For what it's worth, I found the submission easier to review as
separate patches because it allowed me to review a small batch, do
something else for a bit, review another batch, do something else,
etc., without losing my place since I deleted the ones I had already
reviewed, so I knew that those remaining in my Inbox were still
pending review. |
On the Git mailing list, Junio C Hamano wrote (reply to this): Eric Sunshine <[email protected]> writes:
> For what it's worth, I found the submission easier to review as
> separate patches because it allowed me to review a small batch, do
> something else for a bit, review another batch, do something else,
> etc., without losing my place since I deleted the ones I had already
> reviewed, so I knew that those remaining in my Inbox were still
> pending review.
It is a very good point.
FWIW, all except for one apply cleanly to both v2.46.0 and 'seen',
and one fixes a typo introduced between v2.46.0 and 'master'.
Will queue.
Thanks.
|
This patch series was integrated into seen via git@c9a92b0. |
This patch series was integrated into next via git@07777d1. |
On the Git mailing list, Andrew Kreimer wrote (reply to this): On Thu, Sep 19, 2024 at 03:35:25PM -0400, Eric Sunshine wrote:
> On Thu, Sep 19, 2024 at 2:35 PM Andrew Kreimer via GitGitGadget
> <[email protected]> wrote:
> > Fix typos in documentation, comments, etc.
> >
> > Andrew Kreimer (20):
>
> Thanks.
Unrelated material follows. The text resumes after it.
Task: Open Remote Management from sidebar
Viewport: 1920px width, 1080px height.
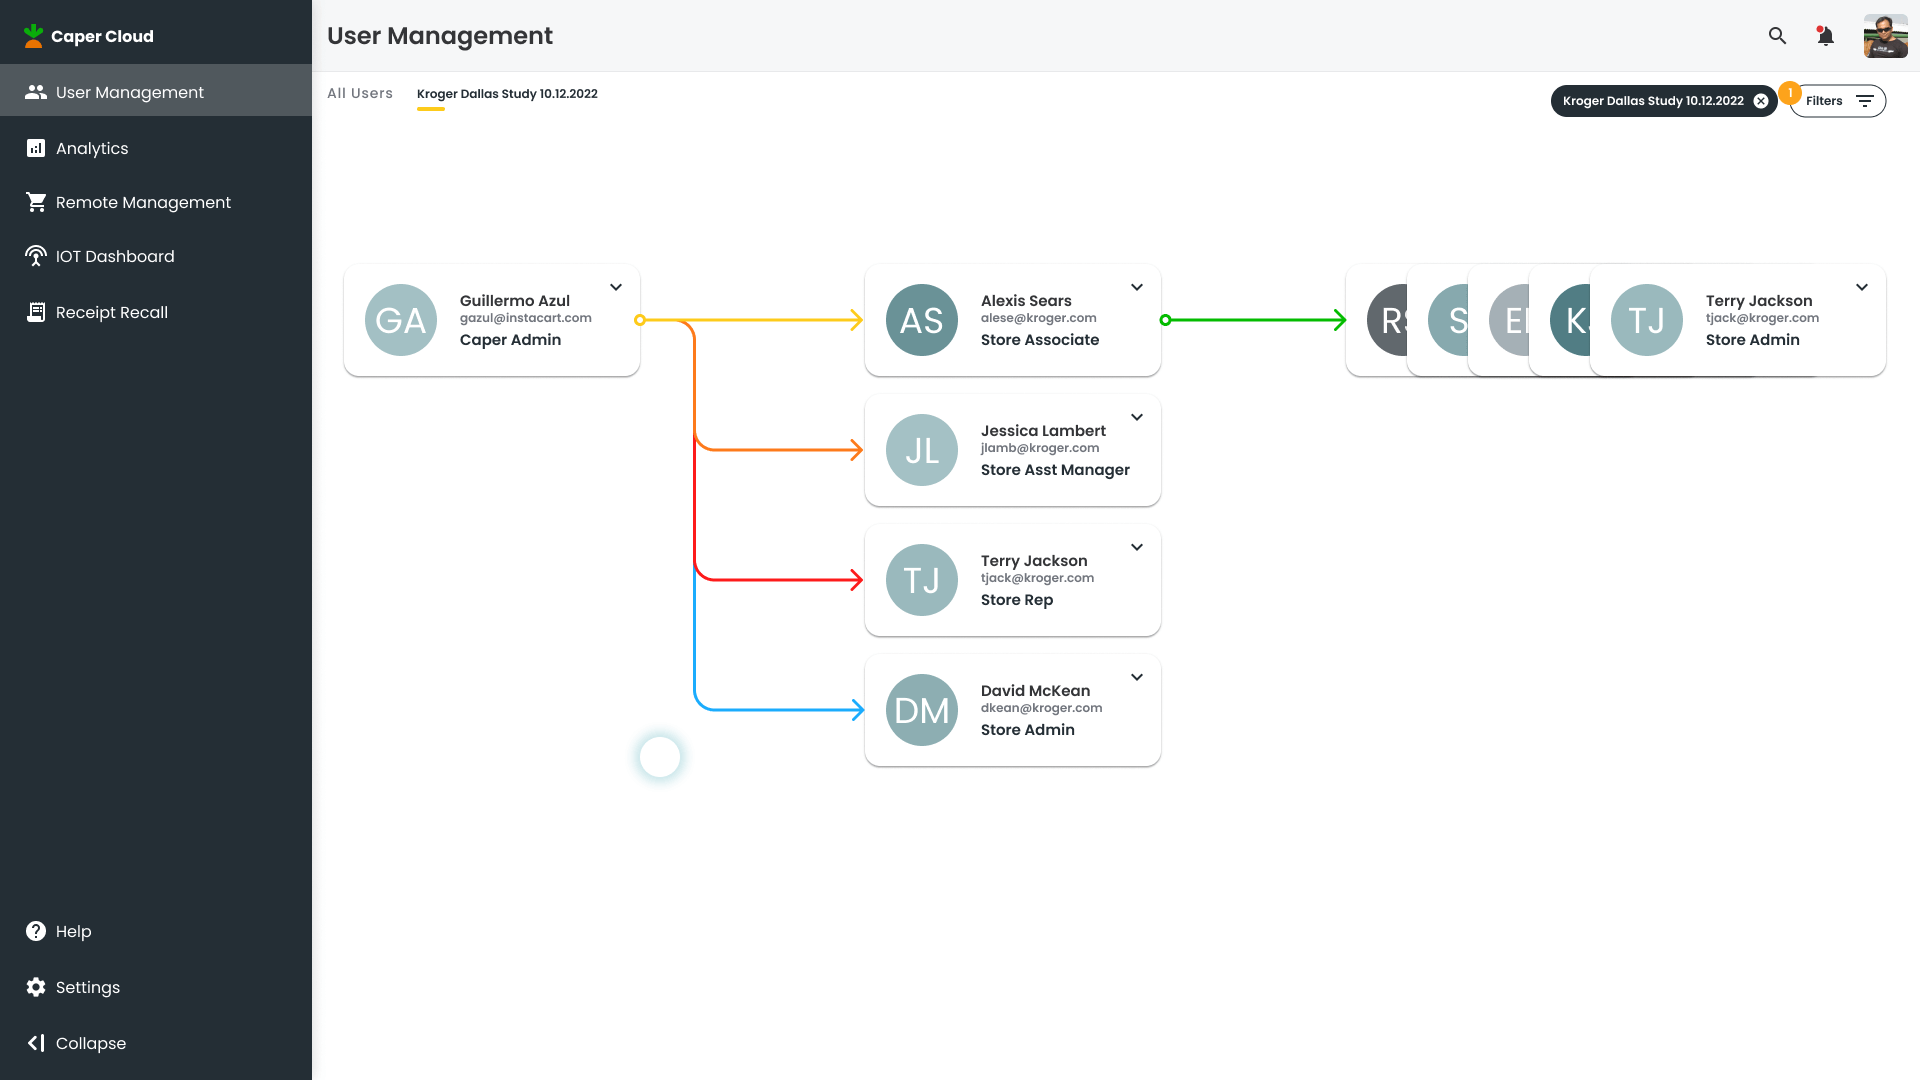Action: (143, 202)
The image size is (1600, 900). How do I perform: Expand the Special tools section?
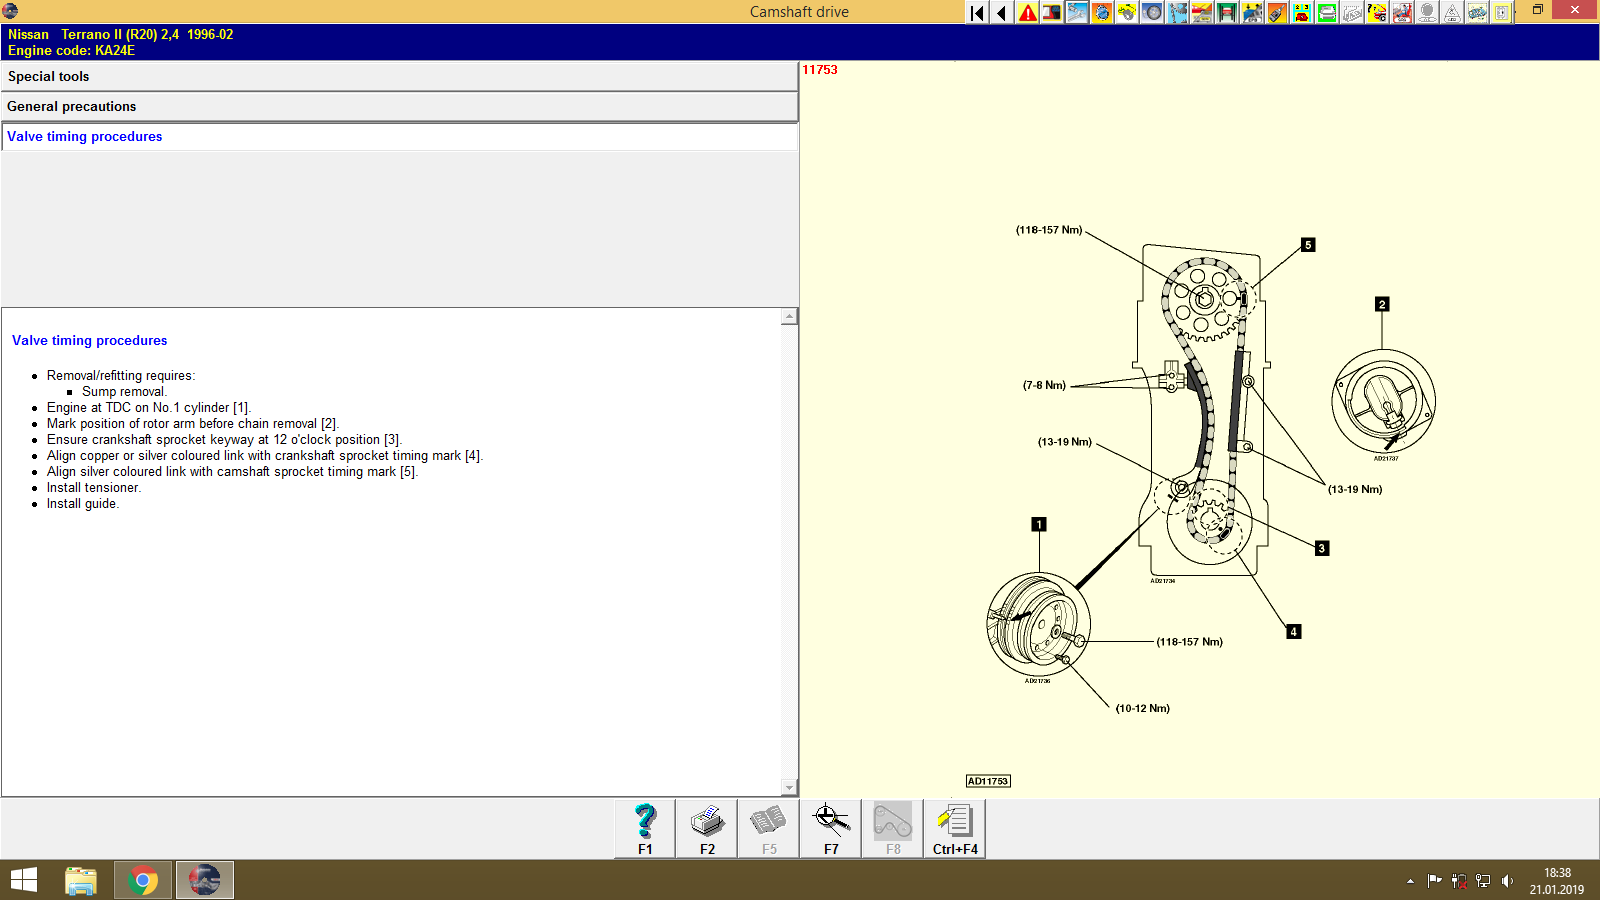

These all look fine.
>
> Out of curiosity, did you use a tool to discover these mistakes?
Thank you all!
Sure, my secret sauce is codespell:
https://github.com/codespell-project/codespell |
@algonell did you really mean to close this PR? If you plan on submitting a v2, GitGitGadget is set up to do that only when |
@dscho apologies for the extra noise... Actually I wanted to sync and rebase some new things (from my next branch) I think I better to send patches via Thinking out loud: the bot should not close an 'empty' PR...?! |
That's not the bot, that's GitHub doing that. |
Fix typos in documentation, comments, etc.